L’amore per gli animali e il dramma di Lampedusa
La passione di Calogero per gli animali ha radici profonde, segnate da una vicenda terribile. Prima di trasferirsi nelle Marche, viveva a Lampedusa con la sua compagna. Lì la coppia si prendeva cura di circa 20 cani, molti dei quali randagi. Una missione d’amore interrotta dalla crudeltà di ignoti che avvelenarono i loro animali. Due morirono, tra cui l’amato labrador Mojito, e sette cuccioli furono salvati solo grazie a cure disperate. Quel trauma li spinse a cercare rifugio a Rosora, portando con sé tutti i 17 cani sopravvissuti, e a dare vita al primo “Rifugio dell’Amore”.
Oggi, da dentro Montacuto, quel sogno è pronto a rinascere in una forma nuova e più grande.
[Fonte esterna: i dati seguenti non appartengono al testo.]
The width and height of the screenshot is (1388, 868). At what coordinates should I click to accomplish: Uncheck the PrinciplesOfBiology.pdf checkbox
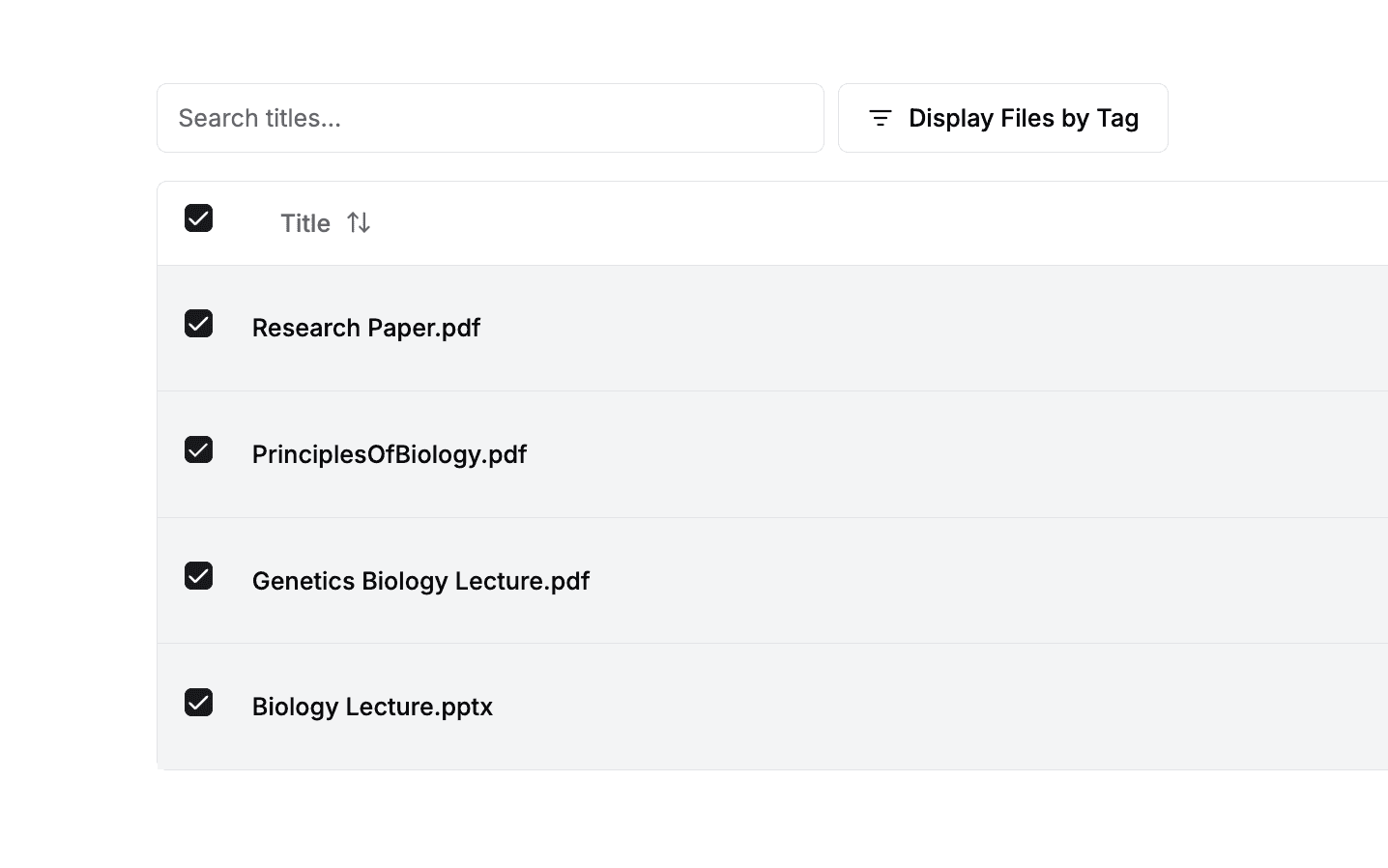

Il progetto ha già ricevuto l’attenzione di associazioni come Antigone e Nessuno Tocchi Caino. Ma per partire davvero, serve un sostegno concreto. Per questo Giovanni e Calogero lanciano un appello diretto all’imprenditore marchigiano Diego Della Valle: “È il simbolo di chi fa impresa senza dimenticare le persone. Vorremmo che conoscesse la nostra storia e credesse in un progetto che vuole dare voce a chi non ne ha più”. A breve per entrambi potrebbero aprirsi le porte delle misure alternative. Un’opportunità che non vedono come una via di fuga, ma come il vero punto di partenza. “Vogliamo uscire per costruire”, scrivono. La loro Onlus cerca ora il sostegno di finanziatori, fondazioni e professionisti per trasformare un’idea nata in prigione nella più bella storia di riscatto.